PROMPT -
Look through the material for lines with the word "computer", and copy each one.

- - - - -

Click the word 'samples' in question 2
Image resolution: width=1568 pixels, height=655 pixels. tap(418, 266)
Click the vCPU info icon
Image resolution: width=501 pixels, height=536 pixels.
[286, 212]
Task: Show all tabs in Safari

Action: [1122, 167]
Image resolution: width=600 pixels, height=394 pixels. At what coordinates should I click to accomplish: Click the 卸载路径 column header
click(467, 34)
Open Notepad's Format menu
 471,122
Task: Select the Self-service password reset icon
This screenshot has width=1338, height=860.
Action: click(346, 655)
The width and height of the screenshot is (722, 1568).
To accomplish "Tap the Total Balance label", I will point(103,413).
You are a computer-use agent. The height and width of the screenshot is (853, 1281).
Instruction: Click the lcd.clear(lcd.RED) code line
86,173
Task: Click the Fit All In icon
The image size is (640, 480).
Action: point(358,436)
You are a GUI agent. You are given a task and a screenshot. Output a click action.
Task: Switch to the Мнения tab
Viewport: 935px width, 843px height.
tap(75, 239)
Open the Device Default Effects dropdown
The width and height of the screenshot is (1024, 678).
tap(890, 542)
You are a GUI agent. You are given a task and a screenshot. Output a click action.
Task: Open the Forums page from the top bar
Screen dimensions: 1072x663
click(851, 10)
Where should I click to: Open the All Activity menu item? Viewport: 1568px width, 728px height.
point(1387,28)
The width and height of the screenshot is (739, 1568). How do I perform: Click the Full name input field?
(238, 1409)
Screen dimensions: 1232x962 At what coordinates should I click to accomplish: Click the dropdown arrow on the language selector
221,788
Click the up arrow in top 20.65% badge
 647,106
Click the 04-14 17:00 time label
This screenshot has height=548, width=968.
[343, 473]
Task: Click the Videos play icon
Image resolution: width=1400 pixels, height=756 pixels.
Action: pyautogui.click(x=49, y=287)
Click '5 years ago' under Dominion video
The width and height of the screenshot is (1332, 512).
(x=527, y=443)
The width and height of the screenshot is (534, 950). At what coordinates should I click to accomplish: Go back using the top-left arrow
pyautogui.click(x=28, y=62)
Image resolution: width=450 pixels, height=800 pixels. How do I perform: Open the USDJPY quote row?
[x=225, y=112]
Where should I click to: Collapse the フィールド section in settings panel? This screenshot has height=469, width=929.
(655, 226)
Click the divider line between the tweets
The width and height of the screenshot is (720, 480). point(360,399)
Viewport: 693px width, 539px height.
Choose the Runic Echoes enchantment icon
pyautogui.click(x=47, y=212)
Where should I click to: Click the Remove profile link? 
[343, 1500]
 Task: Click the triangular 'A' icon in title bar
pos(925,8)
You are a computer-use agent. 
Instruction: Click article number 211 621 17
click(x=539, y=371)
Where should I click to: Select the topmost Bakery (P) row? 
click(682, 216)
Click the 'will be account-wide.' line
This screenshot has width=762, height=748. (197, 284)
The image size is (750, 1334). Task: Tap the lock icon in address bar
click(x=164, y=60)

- - - - -

RESULT OF THE EXERCISE -
You are a computer-use agent. The height and width of the screenshot is (853, 1281).
You are a computer-use agent. 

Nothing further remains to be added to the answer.